Send back the whole listing untouched.

──────── TASK INPUT

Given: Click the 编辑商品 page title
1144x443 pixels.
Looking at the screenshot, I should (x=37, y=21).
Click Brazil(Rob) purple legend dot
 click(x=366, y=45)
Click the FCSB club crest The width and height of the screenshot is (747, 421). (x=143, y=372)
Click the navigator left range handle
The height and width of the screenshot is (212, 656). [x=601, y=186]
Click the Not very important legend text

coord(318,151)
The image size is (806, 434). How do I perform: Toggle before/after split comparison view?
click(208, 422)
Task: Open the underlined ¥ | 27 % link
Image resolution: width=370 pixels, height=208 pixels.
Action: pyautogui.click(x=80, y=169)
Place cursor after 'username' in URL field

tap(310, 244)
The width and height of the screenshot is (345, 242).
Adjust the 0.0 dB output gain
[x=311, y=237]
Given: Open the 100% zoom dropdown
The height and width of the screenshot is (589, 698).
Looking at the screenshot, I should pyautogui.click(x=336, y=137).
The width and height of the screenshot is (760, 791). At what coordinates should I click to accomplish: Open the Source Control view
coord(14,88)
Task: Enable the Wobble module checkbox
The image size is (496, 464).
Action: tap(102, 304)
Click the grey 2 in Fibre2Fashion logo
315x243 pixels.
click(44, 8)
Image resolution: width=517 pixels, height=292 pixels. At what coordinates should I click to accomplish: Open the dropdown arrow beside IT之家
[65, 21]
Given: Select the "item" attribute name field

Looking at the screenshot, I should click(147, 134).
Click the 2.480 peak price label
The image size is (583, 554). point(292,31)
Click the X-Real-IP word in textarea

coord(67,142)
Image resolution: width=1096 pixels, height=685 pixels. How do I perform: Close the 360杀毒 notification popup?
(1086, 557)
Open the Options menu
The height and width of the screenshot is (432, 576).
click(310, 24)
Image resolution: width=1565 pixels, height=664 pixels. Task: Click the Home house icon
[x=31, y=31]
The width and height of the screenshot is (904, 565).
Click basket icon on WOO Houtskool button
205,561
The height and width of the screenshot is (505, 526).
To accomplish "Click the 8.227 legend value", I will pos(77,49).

────────────────

§ **SOLUTION**:
Given: Click the 编辑商品 page title
1144x443 pixels.
Looking at the screenshot, I should (x=37, y=21).
Click Brazil(Rob) purple legend dot
 click(x=366, y=45)
Click the FCSB club crest The width and height of the screenshot is (747, 421). (x=143, y=372)
Click the navigator left range handle
The height and width of the screenshot is (212, 656). [x=601, y=186]
Click the Not very important legend text

coord(318,151)
The image size is (806, 434). How do I perform: Toggle before/after split comparison view?
click(208, 422)
Task: Open the underlined ¥ | 27 % link
Image resolution: width=370 pixels, height=208 pixels.
Action: pyautogui.click(x=80, y=169)
Place cursor after 'username' in URL field

tap(310, 244)
The width and height of the screenshot is (345, 242).
Adjust the 0.0 dB output gain
[x=311, y=237]
Given: Open the 100% zoom dropdown
The height and width of the screenshot is (589, 698).
Looking at the screenshot, I should pyautogui.click(x=336, y=137).
The width and height of the screenshot is (760, 791). At what coordinates should I click to accomplish: Open the Source Control view
coord(14,88)
Task: Enable the Wobble module checkbox
The image size is (496, 464).
Action: tap(102, 304)
Click the grey 2 in Fibre2Fashion logo
315x243 pixels.
click(44, 8)
Image resolution: width=517 pixels, height=292 pixels. At what coordinates should I click to accomplish: Open the dropdown arrow beside IT之家
[65, 21]
Given: Select the "item" attribute name field

Looking at the screenshot, I should click(147, 134).
Click the 2.480 peak price label
The image size is (583, 554). point(292,31)
Click the X-Real-IP word in textarea

coord(67,142)
Image resolution: width=1096 pixels, height=685 pixels. How do I perform: Close the 360杀毒 notification popup?
(1086, 557)
Open the Options menu
The height and width of the screenshot is (432, 576).
click(310, 24)
Image resolution: width=1565 pixels, height=664 pixels. Task: Click the Home house icon
[x=31, y=31]
The width and height of the screenshot is (904, 565).
Click basket icon on WOO Houtskool button
205,561
The height and width of the screenshot is (505, 526).
To accomplish "Click the 8.227 legend value", I will pos(77,49).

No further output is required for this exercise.